Outsiders 14.2
Outsiders on the Run, Part 2
Kiva stood on an empty square in the city of Lochmire Keep, staring at the gallows the Chosen's forces had erected and left up. This was where it had happened. This was where Zaman had killed her friends, and made a show of it.
She didn't know what she'd expected.
When word had first reached Shadefall that a group of outsiders had tried to assassinate Zaman and been executed, Kiva's stomach had dropped. Her father tried to get her to see sense, to remind her that there were other outsiders in Xykesh, and that Arden and the Waymire sisters had no reason to go after Zaman. But she wouldn't hear it. Not when everyday, the sinking dread in her chest only grew worse.
So she packed a bag. Her father wouldn't go with her. He hadn't left Shadefall since before Kiva's mother had died. But she didn't care. She'd have gone alone if she had to.

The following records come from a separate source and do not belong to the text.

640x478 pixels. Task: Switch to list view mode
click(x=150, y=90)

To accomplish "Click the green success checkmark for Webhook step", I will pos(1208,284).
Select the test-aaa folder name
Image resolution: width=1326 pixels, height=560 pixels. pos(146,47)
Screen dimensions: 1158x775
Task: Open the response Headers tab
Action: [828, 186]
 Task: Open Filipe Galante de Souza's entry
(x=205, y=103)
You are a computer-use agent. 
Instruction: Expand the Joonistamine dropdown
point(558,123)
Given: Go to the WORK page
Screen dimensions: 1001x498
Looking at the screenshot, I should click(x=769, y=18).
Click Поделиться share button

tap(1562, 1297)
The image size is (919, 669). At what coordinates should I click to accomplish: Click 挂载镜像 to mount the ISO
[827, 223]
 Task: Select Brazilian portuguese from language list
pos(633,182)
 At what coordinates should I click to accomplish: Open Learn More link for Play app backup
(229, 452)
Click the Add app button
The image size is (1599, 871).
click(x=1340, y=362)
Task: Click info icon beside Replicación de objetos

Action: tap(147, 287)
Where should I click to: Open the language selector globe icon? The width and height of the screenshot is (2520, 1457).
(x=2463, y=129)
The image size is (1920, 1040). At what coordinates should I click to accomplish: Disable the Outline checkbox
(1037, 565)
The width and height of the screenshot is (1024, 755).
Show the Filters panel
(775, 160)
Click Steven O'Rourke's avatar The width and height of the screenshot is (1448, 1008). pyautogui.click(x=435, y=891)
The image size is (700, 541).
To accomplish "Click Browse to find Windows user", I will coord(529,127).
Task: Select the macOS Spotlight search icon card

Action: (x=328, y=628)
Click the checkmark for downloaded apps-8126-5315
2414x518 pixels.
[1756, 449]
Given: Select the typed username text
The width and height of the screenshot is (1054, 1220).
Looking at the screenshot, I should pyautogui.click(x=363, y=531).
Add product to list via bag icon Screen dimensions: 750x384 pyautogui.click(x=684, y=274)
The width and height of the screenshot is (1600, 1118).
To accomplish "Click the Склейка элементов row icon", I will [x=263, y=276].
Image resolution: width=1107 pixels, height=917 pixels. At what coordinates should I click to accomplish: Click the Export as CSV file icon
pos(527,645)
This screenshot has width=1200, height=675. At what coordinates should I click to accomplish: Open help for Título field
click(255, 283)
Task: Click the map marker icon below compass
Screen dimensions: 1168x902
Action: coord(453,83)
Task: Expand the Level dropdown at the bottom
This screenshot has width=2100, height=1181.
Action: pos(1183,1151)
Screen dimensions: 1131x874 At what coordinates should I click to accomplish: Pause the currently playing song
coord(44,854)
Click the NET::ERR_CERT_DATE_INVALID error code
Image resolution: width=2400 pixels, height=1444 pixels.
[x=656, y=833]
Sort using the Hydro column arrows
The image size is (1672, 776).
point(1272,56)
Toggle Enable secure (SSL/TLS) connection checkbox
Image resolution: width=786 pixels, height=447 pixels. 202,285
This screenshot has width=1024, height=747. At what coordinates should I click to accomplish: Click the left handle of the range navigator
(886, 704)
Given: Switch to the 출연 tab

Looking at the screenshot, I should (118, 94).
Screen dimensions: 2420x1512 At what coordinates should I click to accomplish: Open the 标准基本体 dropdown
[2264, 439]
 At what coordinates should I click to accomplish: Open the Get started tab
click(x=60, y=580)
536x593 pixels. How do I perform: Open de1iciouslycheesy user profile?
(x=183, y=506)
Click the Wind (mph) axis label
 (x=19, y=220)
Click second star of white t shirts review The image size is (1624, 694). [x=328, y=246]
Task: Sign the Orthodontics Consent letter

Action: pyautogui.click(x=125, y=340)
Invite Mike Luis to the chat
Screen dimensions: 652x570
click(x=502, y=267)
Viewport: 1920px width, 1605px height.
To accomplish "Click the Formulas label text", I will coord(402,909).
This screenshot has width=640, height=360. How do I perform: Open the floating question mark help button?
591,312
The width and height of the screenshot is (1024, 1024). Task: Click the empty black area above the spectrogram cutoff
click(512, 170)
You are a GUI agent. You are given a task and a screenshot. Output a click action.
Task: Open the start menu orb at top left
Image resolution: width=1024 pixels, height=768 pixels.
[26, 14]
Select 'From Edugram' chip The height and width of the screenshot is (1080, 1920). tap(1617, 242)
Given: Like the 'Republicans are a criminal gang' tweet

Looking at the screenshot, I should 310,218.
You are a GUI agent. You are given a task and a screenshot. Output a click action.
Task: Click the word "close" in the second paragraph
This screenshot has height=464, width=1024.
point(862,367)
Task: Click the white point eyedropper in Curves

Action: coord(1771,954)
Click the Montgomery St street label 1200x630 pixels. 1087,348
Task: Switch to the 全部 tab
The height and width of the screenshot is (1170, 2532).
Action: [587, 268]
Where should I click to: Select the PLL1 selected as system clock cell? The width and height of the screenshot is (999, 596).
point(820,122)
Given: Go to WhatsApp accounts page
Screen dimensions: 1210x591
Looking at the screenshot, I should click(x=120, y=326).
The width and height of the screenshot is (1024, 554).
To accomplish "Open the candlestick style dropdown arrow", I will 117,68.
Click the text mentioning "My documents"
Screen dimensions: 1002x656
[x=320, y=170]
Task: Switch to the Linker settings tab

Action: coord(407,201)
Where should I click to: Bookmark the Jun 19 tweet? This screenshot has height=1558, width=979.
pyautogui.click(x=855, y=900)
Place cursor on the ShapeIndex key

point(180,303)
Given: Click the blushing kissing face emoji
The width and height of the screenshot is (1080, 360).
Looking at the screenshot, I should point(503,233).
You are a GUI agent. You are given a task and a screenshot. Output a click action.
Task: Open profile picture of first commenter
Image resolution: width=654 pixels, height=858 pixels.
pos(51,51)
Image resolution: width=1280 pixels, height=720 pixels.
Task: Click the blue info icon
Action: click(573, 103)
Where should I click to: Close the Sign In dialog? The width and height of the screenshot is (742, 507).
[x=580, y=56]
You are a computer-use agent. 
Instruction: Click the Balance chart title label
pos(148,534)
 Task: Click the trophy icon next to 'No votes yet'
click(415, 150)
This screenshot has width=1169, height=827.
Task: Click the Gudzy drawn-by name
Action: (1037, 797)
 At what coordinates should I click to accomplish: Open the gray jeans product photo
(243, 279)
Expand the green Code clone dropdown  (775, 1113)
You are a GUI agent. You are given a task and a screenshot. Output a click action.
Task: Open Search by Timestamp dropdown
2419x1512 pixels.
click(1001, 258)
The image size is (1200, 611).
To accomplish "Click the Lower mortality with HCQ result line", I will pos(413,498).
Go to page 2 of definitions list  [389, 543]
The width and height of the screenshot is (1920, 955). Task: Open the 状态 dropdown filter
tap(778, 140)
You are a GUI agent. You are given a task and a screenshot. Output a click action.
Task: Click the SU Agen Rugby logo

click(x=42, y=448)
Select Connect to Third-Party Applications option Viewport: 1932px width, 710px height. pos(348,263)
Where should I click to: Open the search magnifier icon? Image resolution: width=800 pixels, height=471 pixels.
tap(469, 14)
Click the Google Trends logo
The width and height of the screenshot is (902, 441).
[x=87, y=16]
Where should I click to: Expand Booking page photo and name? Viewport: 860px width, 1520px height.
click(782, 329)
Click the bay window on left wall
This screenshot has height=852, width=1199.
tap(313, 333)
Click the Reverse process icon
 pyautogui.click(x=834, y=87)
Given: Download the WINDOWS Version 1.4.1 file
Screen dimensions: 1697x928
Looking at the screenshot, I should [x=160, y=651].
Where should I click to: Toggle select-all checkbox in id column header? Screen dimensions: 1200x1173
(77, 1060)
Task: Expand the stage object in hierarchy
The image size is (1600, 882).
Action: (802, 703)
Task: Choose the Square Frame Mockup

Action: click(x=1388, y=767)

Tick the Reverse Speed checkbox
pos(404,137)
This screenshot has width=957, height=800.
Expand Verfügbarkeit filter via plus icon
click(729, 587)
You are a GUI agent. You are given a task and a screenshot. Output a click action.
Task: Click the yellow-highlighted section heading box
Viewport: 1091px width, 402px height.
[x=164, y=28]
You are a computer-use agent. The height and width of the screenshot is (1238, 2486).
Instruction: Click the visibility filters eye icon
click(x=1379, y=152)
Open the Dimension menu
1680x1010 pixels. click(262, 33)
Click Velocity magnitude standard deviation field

Mercifully, she didn't. Bai and Li, the two men who ran a novelty store in town, were making a trip to Lochmire Keep to purchase some things they couldn't get in Shadefall, and were happy to take on an extra passenger. When Daniel Shen heard where she was going and why, he and Thomas came too.
They found the city of Lochmire in a state of quiet unrest. People were still nailing holy symbols to their doors or hanging out sticks of burning incense to ward off undead. Entire streets had been cordoned off while construction crews worked to repair damages from a monster attack. And the Chosen's regiments had all but supplanted the local guard. Urks and elites were on every street, and urks did not have the nuance for civic policing.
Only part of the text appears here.